Im Takt

Zeit ist unendlich. Beinahe unendlich lange, ist Udo Wieprecht überzeugt, könnte auch eine gute mechanische Uhr funktionieren. Wenn ihr Träger sie liebevoll behandelt, sie regelmäßig warten lässt. Dann, so weiß er, ist dem guten Stück ein ungewöhnlich langes Leben beschert. Fasziniert betrachtet der Uhrmachermeister die kleinen Wunderwerke an Technik. Sie leisten Unglaubliches. 24 Stunden am Tag, immer wieder aufs Neue. Welche andere, viel größere Maschine, vermag diese Leistung zu erbringen?


Udo Wieprecht spricht mit Hochachtung von den winzigen Zeit-'Kraftwerken', mit deren Innenleben er sich Tag für Tag beschäftigt. Die Erinnerung an seine Meisterprüfung ist dem Sömmerdaer, der sein Geschäft inzwischen im Melchendorfer Markt in Erfurt betreibt, allgegenwärtig. Verschiedene Teile einer Uhr musste er damals bauen. "Man sollte schon ein gewisses Gespür für Technik und Zusammenhänge sowie Talent haben", fasst er die Voraussetzungen zusammen, die ein guter Uhrmacher haben sollte. Gesellen sich ein Faible für Perfektion und für schöne Dinge hinzu, wird die Sache rund. Er weiß, wie wichtig es ist, Meister zu sein. Nicht nur, weil er mit dieser Qualifikation andere ausbilden darf. Es sind die besonderen Fähigkeiten, die nur ein Meister seines Fachs beherrscht. Nicht nur präzise, zehntelgenau fertigen, zuvor auch ersinnen. Das kann nur der Meister.

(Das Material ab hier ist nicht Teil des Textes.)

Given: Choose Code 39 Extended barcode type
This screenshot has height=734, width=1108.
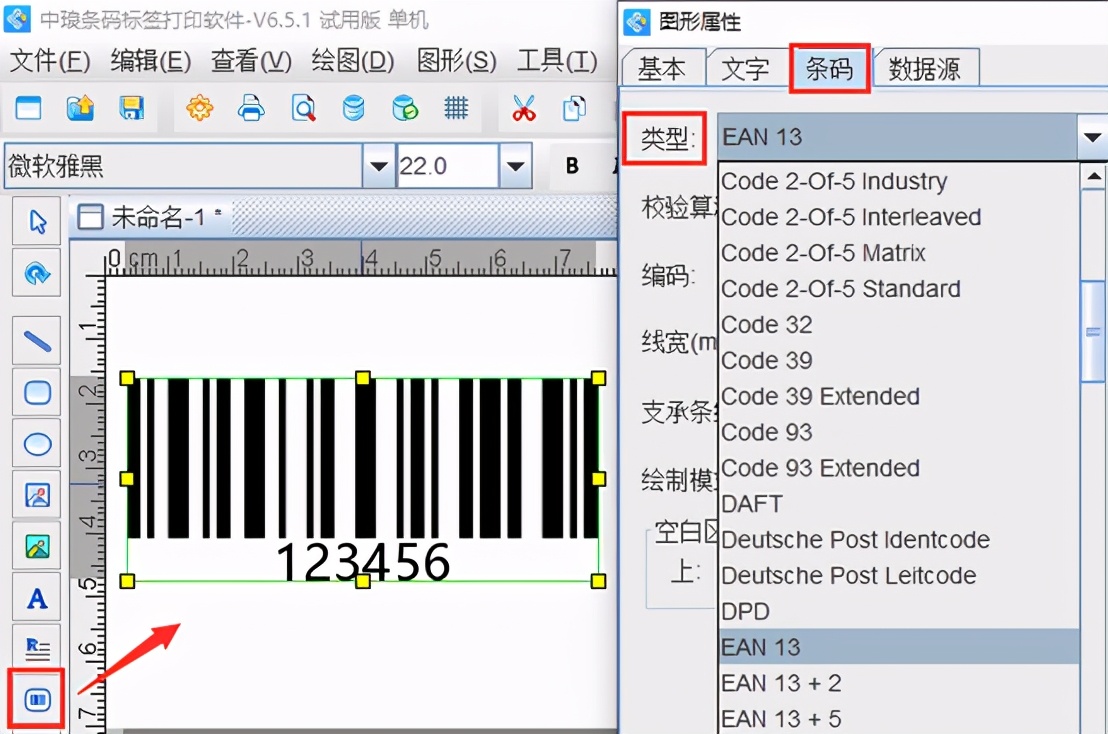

In den 25 Jahren, seit Udo Wieprecht Meister ist, hat sich in seinem Beruf einiges verändert. Maschinen erleichtern manche Tätigkeiten, auch bei der Reinigung. Doch nie wird eine Maschine den Uhrmacher ersetzen können. Manchmal, wenn an einer Uhr nur eine Batterie oder ein Band gewechselt werden muss, fühlt sich der Handwerksmeister ein wenig unterfordert. Doch dann, wenn er wieder eine Uhr aus Urgroßmutters Zeiten vor sich hat, der er zu wiedererwachendem Leben verhelfen soll, ist Udo Wieprecht in seinem Element. "Für mich ist jede Uhr ein Herausforderung", stellt er sich gern neuen Aufgaben. So manches Mal muss der Uhrmacher ziemlich tüfteln und basteln, um eine Uhr, die jahrzehntelang nicht funktionierte, wieder zum Laufen zu bringen. "Das ist dann wie Training für mich", sagt Udo Wieprecht, der es liebt, immer wieder seine handwerklichen Fähigkeiten unter Beweis zu stellen. Es gibt eigentlich nichts, das er nicht wieder hinkriegt.
Manchmal bekommt der Uhrmachermeister zu einem nicht mehr laufenden 'Sorgenkind' eine ganze Geschichte mit hinzugeliefert. So lange schon war die Uhr in der Familie, immer im Mittelpunkt oder erst jetzt wieder herausgekramt. Eine Uhr kann so viel mehr sein als der Gradmesser der Zeit. Ein Stück voller Erinnerungen und Gefühle.

Begegnet Udo Wieprecht anderen Menschen, so sieht er ihnen gern auf die Uhr. Das gehe ganz automatisch, das ist so etwas wie eine Berufskrankheit, lacht er. Und schwört, dass man aus der Art einer Armbanduhr keinerlei Schlüsse auf deren Träger ziehen kann.